Me temblaban las manos, pero aun así conseguí apretar el botón de marcado rápido para llamar a Pike.
—Venga, Joe, contesta. ¡Venga!
El coche de Fallon dejó atrás el campo de fútbol, giró y aceleró. Era un cupé blanco de tamaño medio, me pareció que de dos puertas. Debía de ir a reunirse con Ibo y Schilling. La limusina era grande y llamaba la atención, y además le faltaba un faro. La abandonarían enseguida.
—Estoy en marcha —contestó Pike de repente.
—Va hacia el este, al final del campo de fútbol, en un cupé blanco de dos puertas. Está en el museo. Va a salir a Ocean. Lo he perdido.
Salí corriendo en busca del coche. Iba al límite de mis fuerzas, con el móvil en una mano y la pistola en la otra. Dejé atrás los hangares y las casas. Pike debía de ir hacia el norte, en dirección a Ocean Boulevard, para después girar hacia el este. Si el coche de Fallon salía del aeropuerto, lo vería.
Por el centro de la calle, una mujer paseaba a un perrito anaranjado. Me vio correr hacia ella, pistola en mano. No intentó salir pitando ni meterse en una casa, sino que se puso a saltar sobre un pie y sobre otro mientras chillaba «ay, ay, ay» y el perro daba vueltas sobre sí mismo. La pobre mujer había salido para sacar al perro y al verla lo que pensé fue que si intentaba detenerme le pegaría un tiro a ella y otro al perro. Yo no era así. Yo jamás habría hecho nada parecido. Me había vuelto loco de remate.

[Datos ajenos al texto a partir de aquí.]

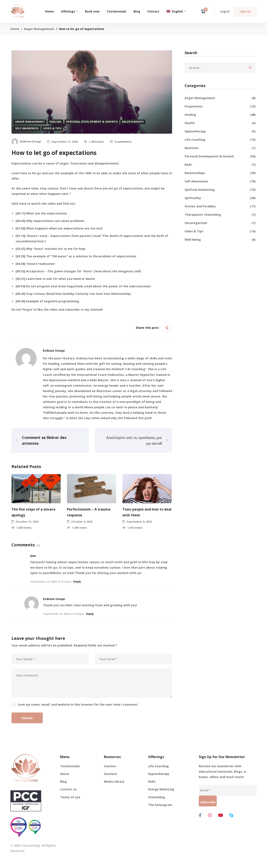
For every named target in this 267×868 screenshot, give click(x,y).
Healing (55, 122)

Me subí al coche de un salto y al alejarme choqué contra el bordillo con tanta fuerza que el coche coleó y la aguja del cuentarrevoluciones entró de lleno en la zona roja.
—¿Joe?
—En Ocean, yendo hacia el este.
—¿Y Fallon ¿Dónde está?
—Deja de chillar. Va por Ocean hacia el este. Espera, gira por Centinela hacia el sur. Lo tengo. Va seis coches por delante.
Centinela estaba a mi espalda. Tiré del freno de mano y con una brusca maniobra hice que el coche girase sobre sí mismo. Los neumáticos echaron humo. A mí alrededor sonaron mil claxones, pero me parecía que estaban muy lejos.

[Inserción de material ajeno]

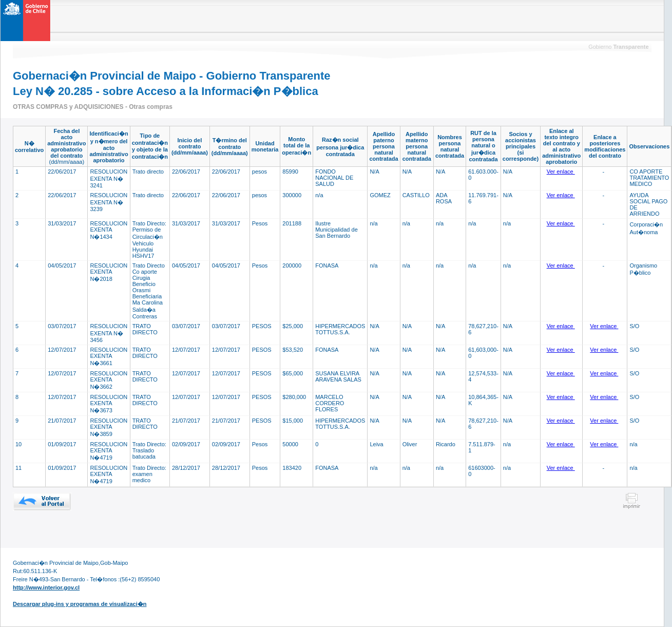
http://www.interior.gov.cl (46, 587)
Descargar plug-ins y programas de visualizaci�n (80, 604)
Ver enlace (561, 172)
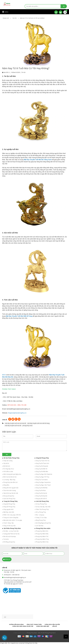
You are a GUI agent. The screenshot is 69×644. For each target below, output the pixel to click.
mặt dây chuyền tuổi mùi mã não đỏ (15, 423)
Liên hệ (55, 626)
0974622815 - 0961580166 (12, 574)
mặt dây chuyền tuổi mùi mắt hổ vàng (38, 423)
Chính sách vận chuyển (52, 624)
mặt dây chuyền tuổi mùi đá (13, 426)
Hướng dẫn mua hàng (16, 624)
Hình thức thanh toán (34, 624)
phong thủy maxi (27, 426)
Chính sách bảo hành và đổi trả (23, 626)
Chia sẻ (4, 420)
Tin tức (23, 72)
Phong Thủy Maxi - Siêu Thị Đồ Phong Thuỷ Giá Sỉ (41, 633)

Seguía pegando gritos por el teléfono:
—Myers está muerto. Y también le han dado a Richard. Le han disparado y ha caído dentro de la limusina. No sé si lo han matado o no.
—Tranquilízate. Seguimos yendo hacia el sur. No sabe que vamos tras él.
Fallon conducía sin llamar la atención para evitar que algún policía lo obligara a detenerse, pero a mí lo único que me importaba era apresarlo. Sobrepasé los ciento veinte en las travesías, giré por una calle paralela a Centinela y entonces pisé el acelerador y alcancé los ciento sesenta.
—¿Dónde está? ¡Dime qué travesías!
El coche pilló un bache, pero yo aceleré. Pike iba diciéndome por qué travesías pasaban. Yo veía las mismas calles un poco más allá. Avanzábamos en paralelo. Cuando hube alcanzado su ritmo lo superé. Giré hacia Centinela con un volantazo que hizo derrapar las cuatro ruedas y al enderezar el coche saltó una válvula. A mi espalda empezó a salir humo y el motor se puso a hacer ruidos.
—Aceleramos —me informó Pike.
Estaba cada vez más cerca de Centinela, a tres manzanas, a dos. Apagué las luces y me coloqué pegado al bordillo con un giro brusco del volante justo cuando el coche de Fallon pasaba por el cruce y torcía hacia la autopista. Ben iba sentado a su lado. Miró por la ventanilla.
—Lo tengo, Joe. Lo veo.
—Colócate detrás cuando veas que giro.
Fallon no iba muy lejos. Era lo lógico. Lo había planeado todo muy bien. Primero iban a cambiar de coche y luego a deshacerse de Ben, y de Richard si es que seguía con vida. Ningún secuestro termina de otra forma.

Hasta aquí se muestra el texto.